Could you rewrite each of the entries below, putting "Locate" wherever "Identify the location of" appears and keeping all other text the same?
● ● ● ● ● ● ●
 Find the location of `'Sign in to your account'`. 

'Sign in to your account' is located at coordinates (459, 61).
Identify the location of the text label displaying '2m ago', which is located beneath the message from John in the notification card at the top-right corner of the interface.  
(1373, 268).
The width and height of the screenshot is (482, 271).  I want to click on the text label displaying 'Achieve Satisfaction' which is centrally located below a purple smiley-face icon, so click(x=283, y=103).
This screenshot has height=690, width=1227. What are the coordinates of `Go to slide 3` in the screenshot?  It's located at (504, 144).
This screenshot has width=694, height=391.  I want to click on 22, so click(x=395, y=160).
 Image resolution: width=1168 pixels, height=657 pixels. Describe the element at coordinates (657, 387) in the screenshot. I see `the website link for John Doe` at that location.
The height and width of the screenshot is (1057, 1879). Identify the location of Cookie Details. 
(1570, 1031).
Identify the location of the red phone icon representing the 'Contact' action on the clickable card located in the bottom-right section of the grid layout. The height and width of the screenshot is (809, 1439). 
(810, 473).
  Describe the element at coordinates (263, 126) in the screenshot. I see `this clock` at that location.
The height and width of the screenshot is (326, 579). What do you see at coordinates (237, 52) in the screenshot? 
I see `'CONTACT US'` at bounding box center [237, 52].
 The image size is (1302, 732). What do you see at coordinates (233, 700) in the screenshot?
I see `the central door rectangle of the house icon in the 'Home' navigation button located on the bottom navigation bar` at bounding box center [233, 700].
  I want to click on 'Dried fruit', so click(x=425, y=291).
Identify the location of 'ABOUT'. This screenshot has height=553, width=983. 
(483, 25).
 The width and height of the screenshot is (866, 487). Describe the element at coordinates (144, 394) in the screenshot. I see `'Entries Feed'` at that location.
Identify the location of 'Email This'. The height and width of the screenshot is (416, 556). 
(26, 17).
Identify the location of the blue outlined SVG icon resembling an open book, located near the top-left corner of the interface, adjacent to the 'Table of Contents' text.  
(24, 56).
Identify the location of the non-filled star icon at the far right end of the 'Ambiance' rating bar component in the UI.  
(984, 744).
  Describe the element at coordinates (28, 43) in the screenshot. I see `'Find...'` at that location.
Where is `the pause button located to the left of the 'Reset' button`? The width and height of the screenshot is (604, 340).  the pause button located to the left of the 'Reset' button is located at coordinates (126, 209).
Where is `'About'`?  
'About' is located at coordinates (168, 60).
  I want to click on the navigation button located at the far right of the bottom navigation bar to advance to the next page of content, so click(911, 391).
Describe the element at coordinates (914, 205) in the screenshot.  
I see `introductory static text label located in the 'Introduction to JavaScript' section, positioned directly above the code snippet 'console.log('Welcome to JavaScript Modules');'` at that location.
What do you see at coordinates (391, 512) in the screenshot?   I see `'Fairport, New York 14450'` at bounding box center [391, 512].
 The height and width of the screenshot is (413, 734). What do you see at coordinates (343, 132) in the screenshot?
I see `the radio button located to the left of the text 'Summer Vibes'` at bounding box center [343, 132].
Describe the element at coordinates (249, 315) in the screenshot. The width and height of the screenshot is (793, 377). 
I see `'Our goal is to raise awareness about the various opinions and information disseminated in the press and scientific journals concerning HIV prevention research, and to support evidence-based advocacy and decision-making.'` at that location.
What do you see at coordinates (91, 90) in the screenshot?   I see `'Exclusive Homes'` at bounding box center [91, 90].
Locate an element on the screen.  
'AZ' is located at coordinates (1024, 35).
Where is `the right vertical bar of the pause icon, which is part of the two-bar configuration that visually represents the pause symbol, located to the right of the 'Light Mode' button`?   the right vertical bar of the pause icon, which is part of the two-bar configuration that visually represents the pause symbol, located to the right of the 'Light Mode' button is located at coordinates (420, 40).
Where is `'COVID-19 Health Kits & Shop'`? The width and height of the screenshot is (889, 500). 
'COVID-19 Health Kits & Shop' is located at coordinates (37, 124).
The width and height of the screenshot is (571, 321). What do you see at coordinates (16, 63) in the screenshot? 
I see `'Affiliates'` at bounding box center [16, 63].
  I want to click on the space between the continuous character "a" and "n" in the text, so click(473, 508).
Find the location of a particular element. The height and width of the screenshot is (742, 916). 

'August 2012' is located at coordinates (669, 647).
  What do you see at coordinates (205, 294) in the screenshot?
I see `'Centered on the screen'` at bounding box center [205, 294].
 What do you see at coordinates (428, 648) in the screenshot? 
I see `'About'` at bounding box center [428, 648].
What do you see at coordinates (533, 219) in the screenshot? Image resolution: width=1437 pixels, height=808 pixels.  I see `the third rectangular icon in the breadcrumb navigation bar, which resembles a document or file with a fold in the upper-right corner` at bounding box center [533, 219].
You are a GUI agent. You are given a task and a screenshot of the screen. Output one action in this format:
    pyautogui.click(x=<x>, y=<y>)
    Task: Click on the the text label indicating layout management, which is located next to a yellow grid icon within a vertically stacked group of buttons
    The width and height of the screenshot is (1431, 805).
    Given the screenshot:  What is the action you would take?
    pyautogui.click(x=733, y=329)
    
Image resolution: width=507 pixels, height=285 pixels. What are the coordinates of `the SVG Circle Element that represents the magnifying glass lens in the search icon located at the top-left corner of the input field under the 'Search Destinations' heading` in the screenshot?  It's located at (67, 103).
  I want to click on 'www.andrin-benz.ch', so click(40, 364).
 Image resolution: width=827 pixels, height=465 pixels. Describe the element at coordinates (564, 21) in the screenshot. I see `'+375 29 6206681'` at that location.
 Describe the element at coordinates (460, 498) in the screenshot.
● ● ● ● ● ● ●
> [Reply]
 Find the location of `'Sign in to your account'`. 

'Sign in to your account' is located at coordinates (459, 61).
Locate the text label displaying '2m ago', which is located beneath the message from John in the notification card at the top-right corner of the interface.  
(1373, 268).
The width and height of the screenshot is (482, 271).  I want to click on the text label displaying 'Achieve Satisfaction' which is centrally located below a purple smiley-face icon, so click(x=283, y=103).
This screenshot has height=690, width=1227. What are the coordinates of `Go to slide 3` in the screenshot?  It's located at (504, 144).
This screenshot has width=694, height=391.  I want to click on 22, so click(x=395, y=160).
 Image resolution: width=1168 pixels, height=657 pixels. Describe the element at coordinates (657, 387) in the screenshot. I see `the website link for John Doe` at that location.
The height and width of the screenshot is (1057, 1879). Locate Cookie Details. 
(1570, 1031).
Locate the red phone icon representing the 'Contact' action on the clickable card located in the bottom-right section of the grid layout. The height and width of the screenshot is (809, 1439). 
(810, 473).
  Describe the element at coordinates (263, 126) in the screenshot. I see `this clock` at that location.
The height and width of the screenshot is (326, 579). What do you see at coordinates (237, 52) in the screenshot? 
I see `'CONTACT US'` at bounding box center [237, 52].
 The image size is (1302, 732). What do you see at coordinates (233, 700) in the screenshot?
I see `the central door rectangle of the house icon in the 'Home' navigation button located on the bottom navigation bar` at bounding box center [233, 700].
  I want to click on 'Dried fruit', so click(x=425, y=291).
Locate 'ABOUT'. This screenshot has height=553, width=983. 
(483, 25).
 The width and height of the screenshot is (866, 487). Describe the element at coordinates (144, 394) in the screenshot. I see `'Entries Feed'` at that location.
Locate 'Email This'. The height and width of the screenshot is (416, 556). 
(26, 17).
Locate the blue outlined SVG icon resembling an open book, located near the top-left corner of the interface, adjacent to the 'Table of Contents' text.  
(24, 56).
Locate the non-filled star icon at the far right end of the 'Ambiance' rating bar component in the UI.  
(984, 744).
  Describe the element at coordinates (28, 43) in the screenshot. I see `'Find...'` at that location.
Where is `the pause button located to the left of the 'Reset' button`? The width and height of the screenshot is (604, 340).  the pause button located to the left of the 'Reset' button is located at coordinates (126, 209).
Where is `'About'`?  
'About' is located at coordinates (168, 60).
  I want to click on the navigation button located at the far right of the bottom navigation bar to advance to the next page of content, so click(911, 391).
Describe the element at coordinates (914, 205) in the screenshot.  
I see `introductory static text label located in the 'Introduction to JavaScript' section, positioned directly above the code snippet 'console.log('Welcome to JavaScript Modules');'` at that location.
What do you see at coordinates (391, 512) in the screenshot?   I see `'Fairport, New York 14450'` at bounding box center [391, 512].
 The height and width of the screenshot is (413, 734). What do you see at coordinates (343, 132) in the screenshot?
I see `the radio button located to the left of the text 'Summer Vibes'` at bounding box center [343, 132].
Describe the element at coordinates (249, 315) in the screenshot. The width and height of the screenshot is (793, 377). 
I see `'Our goal is to raise awareness about the various opinions and information disseminated in the press and scientific journals concerning HIV prevention research, and to support evidence-based advocacy and decision-making.'` at that location.
What do you see at coordinates (91, 90) in the screenshot?   I see `'Exclusive Homes'` at bounding box center [91, 90].
Locate an element on the screen.  
'AZ' is located at coordinates (1024, 35).
Where is `the right vertical bar of the pause icon, which is part of the two-bar configuration that visually represents the pause symbol, located to the right of the 'Light Mode' button`?   the right vertical bar of the pause icon, which is part of the two-bar configuration that visually represents the pause symbol, located to the right of the 'Light Mode' button is located at coordinates (420, 40).
Where is `'COVID-19 Health Kits & Shop'`? The width and height of the screenshot is (889, 500). 
'COVID-19 Health Kits & Shop' is located at coordinates (37, 124).
The width and height of the screenshot is (571, 321). What do you see at coordinates (16, 63) in the screenshot? 
I see `'Affiliates'` at bounding box center [16, 63].
  I want to click on the space between the continuous character "a" and "n" in the text, so click(473, 508).
Find the location of a particular element. The height and width of the screenshot is (742, 916). 

'August 2012' is located at coordinates (669, 647).
  What do you see at coordinates (205, 294) in the screenshot?
I see `'Centered on the screen'` at bounding box center [205, 294].
 What do you see at coordinates (428, 648) in the screenshot? 
I see `'About'` at bounding box center [428, 648].
What do you see at coordinates (533, 219) in the screenshot? Image resolution: width=1437 pixels, height=808 pixels.  I see `the third rectangular icon in the breadcrumb navigation bar, which resembles a document or file with a fold in the upper-right corner` at bounding box center [533, 219].
You are a GUI agent. You are given a task and a screenshot of the screen. Output one action in this format:
    pyautogui.click(x=<x>, y=<y>)
    Task: Click on the the text label indicating layout management, which is located next to a yellow grid icon within a vertically stacked group of buttons
    The width and height of the screenshot is (1431, 805).
    Given the screenshot:  What is the action you would take?
    pyautogui.click(x=733, y=329)
    
Image resolution: width=507 pixels, height=285 pixels. What are the coordinates of `the SVG Circle Element that represents the magnifying glass lens in the search icon located at the top-left corner of the input field under the 'Search Destinations' heading` in the screenshot?  It's located at (67, 103).
  I want to click on 'www.andrin-benz.ch', so click(40, 364).
 Image resolution: width=827 pixels, height=465 pixels. Describe the element at coordinates (564, 21) in the screenshot. I see `'+375 29 6206681'` at that location.
 Describe the element at coordinates (460, 498) in the screenshot.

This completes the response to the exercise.